In recent times, many high-profile deals in Vietnam have been signed with the premise of establishing a Memorandum of Understanding (MoU). An example is the $10 billion MoU in the aviation services sector between Vietnam Airlines and Boeing to purchase 50 737 Max aircraft, within the framework of realizing and promoting the Comprehensive Strategic Partnership between Vietnam and the United States. So, what is an MoU, and what is its essence in the cooperation between businesses and organizations?
Memorandum of Understanding (MoU)
A Memorandum of Understanding (MoU) is a non-binding legal document often used by two or more parties to express consensus and commitments regarding cooperation in specific areas. While MoUs are not legally binding like contracts, they have many significant functions in Vietnam and around the world.
Here are some important functions of an MoU in this context:
- Defining Objectives and Scope of Cooperation: MoUs help parties define the specific objectives of cooperation and the scope of work. This helps prevent misunderstandings and ambiguity during the collaboration process.
- Clarifying Commitments: An MoU is a document that can be used as evidence, recording the commitments made by the parties involved. It establishes a legal basis and a platform for monitoring progress and assessing the results of cooperation.
- Creating Opportunities for Subsequent Negotiations: MoUs are often used as a first step in the negotiation process. They help identify the strengths and weaknesses of each party and lay the groundwork for further negotiations, potentially leading to the signing of specific agreements or contracts.
- Building Trust Among Parties: MoUs often involve sharing important information and documents among parties. This helps build trust and demonstrates seriousness in the collaboration process.
- Facilitating Future Collaboration: While MoUs are not necessarily legally binding, they create opportunities for parties to continue collaborating in the future. If the initial relationship develops well, an MoU can set the stage for long-term and sustainable cooperative projects.
- Documentation and Reference: MoUs record important details of cooperation, allowing parties to refer to and even resolve any disputes that may arise during the collaboration.
Drawbacks of MoUs
While Memoranda of Understanding (MoUs) have many advantages, there are also drawbacks or limitations that parties need to consider before deciding to use an MoU in cooperation or negotiations. Here are some drawbacks of MoUs:
- Limited Legal Enforceability: MoUs often do not have the strong legal enforceability of a contract. This means that if one party breaches the commitments in an MoU, it can be challenging for the other party to enforce the MoU’s content or seek compensation for non-performance.
- Misunderstanding of Legal Status: Because MoUs are often seen as commitment documents, there can be a misunderstanding that they carry stronger legal weight than they actually do. This can lead to disputes and conflicts if parties do not understand the legal status of the MoU.
- Lack of Clarity on Duration: MoUs often do not specify a specific duration or clear termination conditions. This can create uncertainty about how long an MoU will remain in effect and when it can be terminated.

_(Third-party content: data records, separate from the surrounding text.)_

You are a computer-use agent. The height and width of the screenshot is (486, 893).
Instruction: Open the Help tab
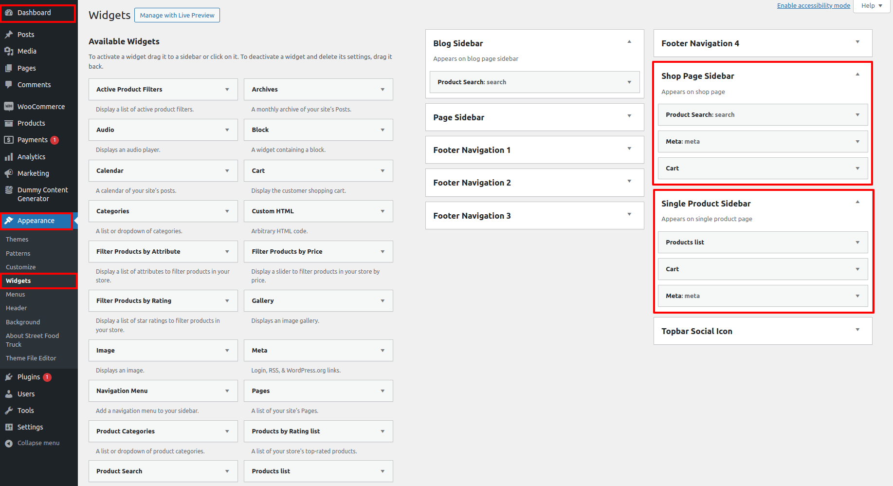coord(871,6)
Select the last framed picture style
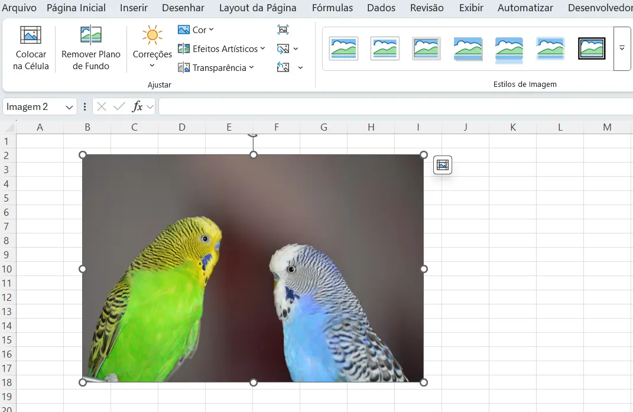This screenshot has height=412, width=633. tap(592, 48)
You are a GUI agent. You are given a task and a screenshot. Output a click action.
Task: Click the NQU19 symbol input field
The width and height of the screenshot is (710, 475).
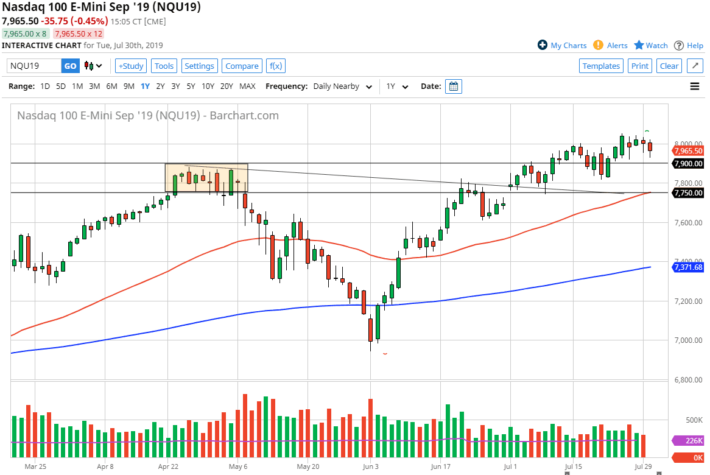33,66
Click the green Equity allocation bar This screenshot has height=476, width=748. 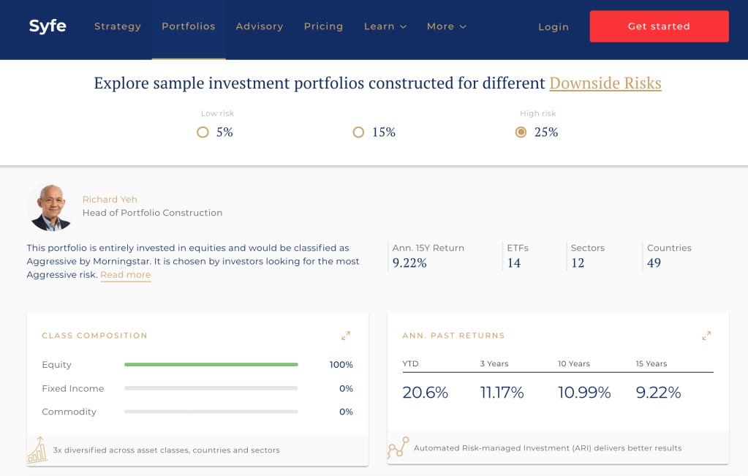(211, 364)
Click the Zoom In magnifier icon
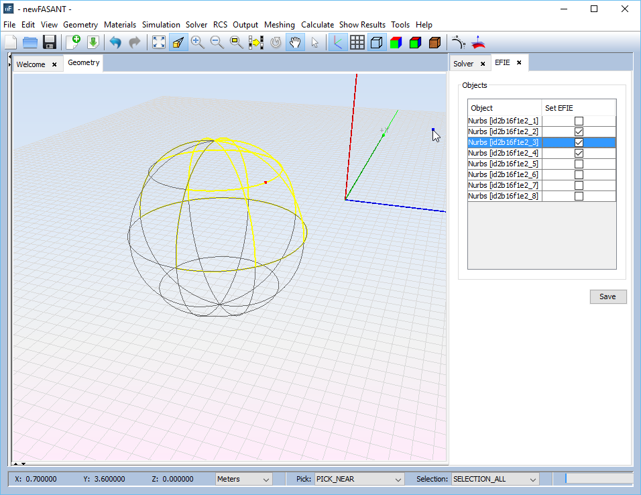The width and height of the screenshot is (641, 495). (x=198, y=42)
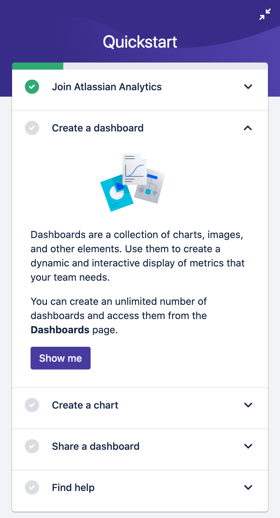Click the dashboards illustration with the pie chart
Screen dimensions: 280x518
pyautogui.click(x=133, y=182)
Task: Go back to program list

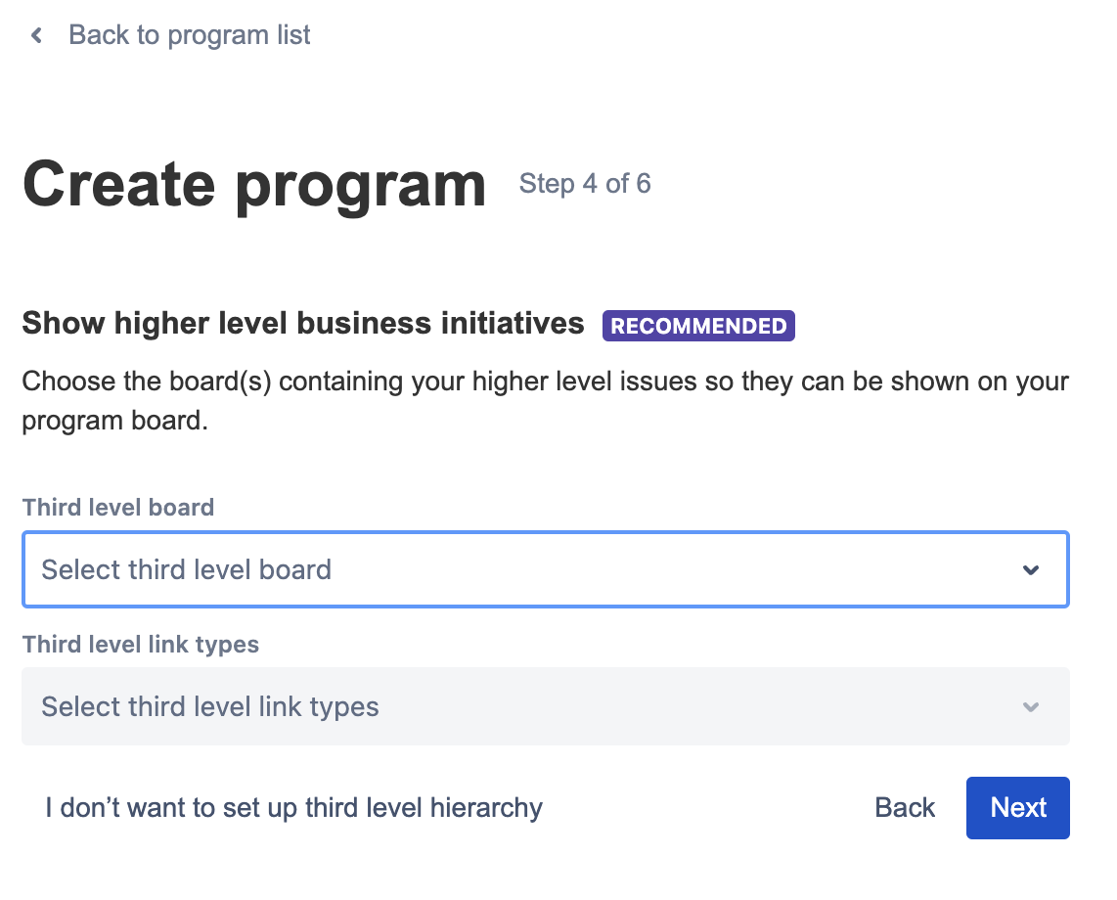Action: tap(189, 36)
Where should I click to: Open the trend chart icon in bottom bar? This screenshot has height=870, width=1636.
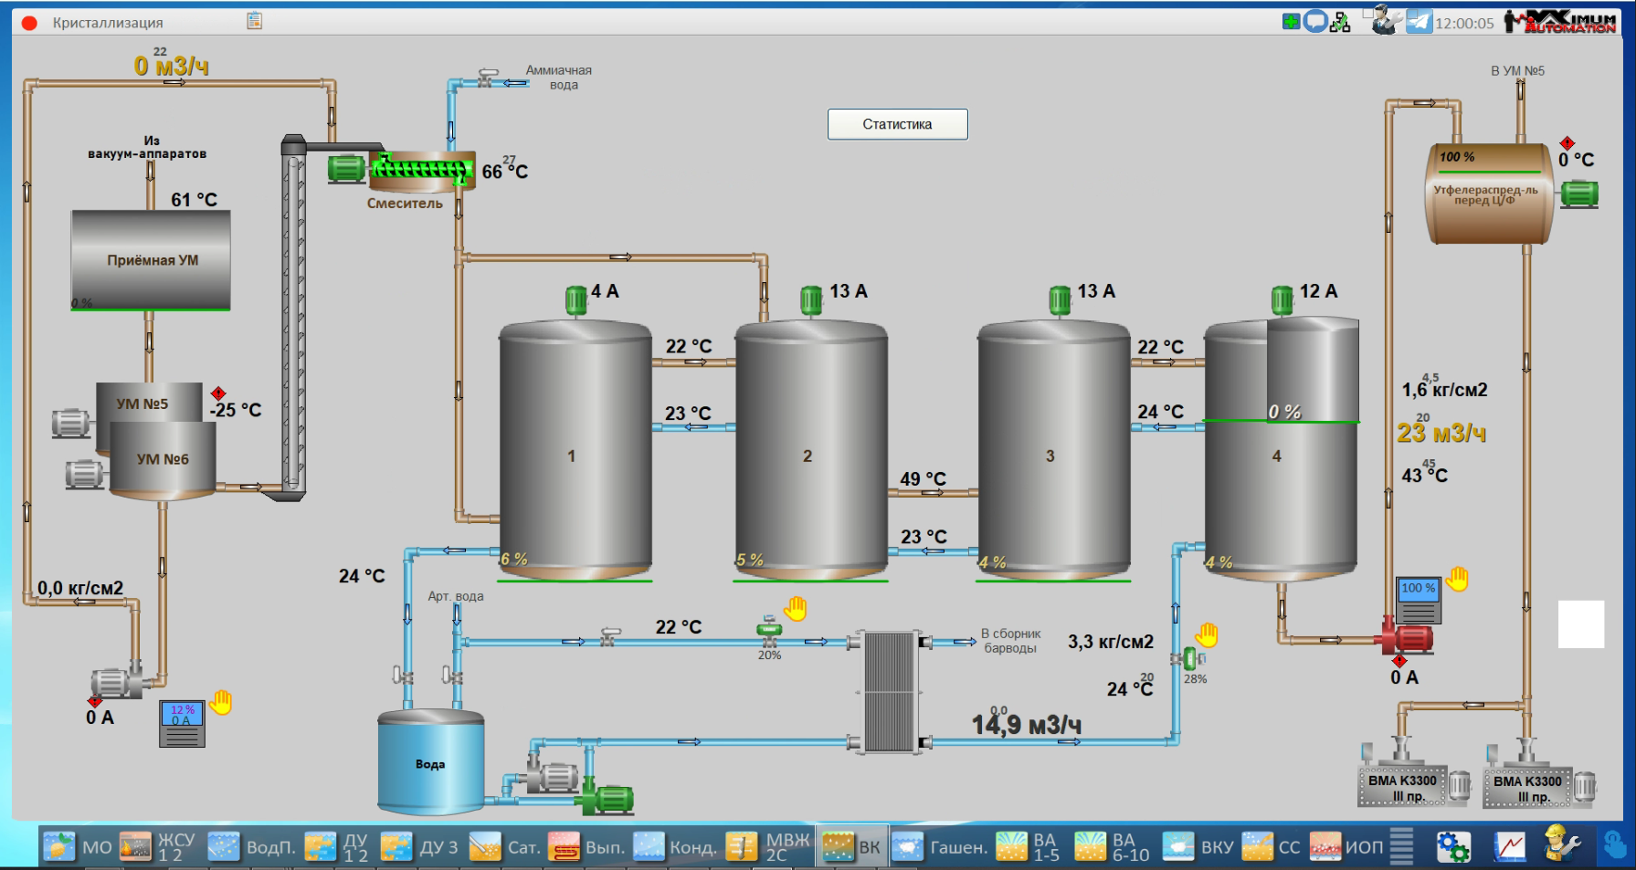coord(1509,846)
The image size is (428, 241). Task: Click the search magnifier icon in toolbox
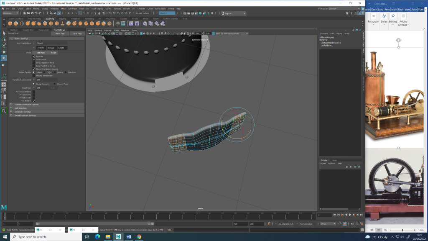click(x=4, y=111)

- Lack of Detail: MoUs are typically shorter and less detailed than contracts. This can result in ambiguity and lack of completeness in defining the obligations and rights of the parties involved.
- Risk of Reverse Use: MoUs can be abused or used in a reverse manner if one party does not adhere to the commitments recorded in the MoU or uses it to make unreasonable demands on the other party.
- Threat to Information Security: Because MoUs often contain sensitive information about the parties involved, if not managed carefully, one of the parties may inadvertently disclose information, posing a threat to the success of the deal and the security of the related parties’ information.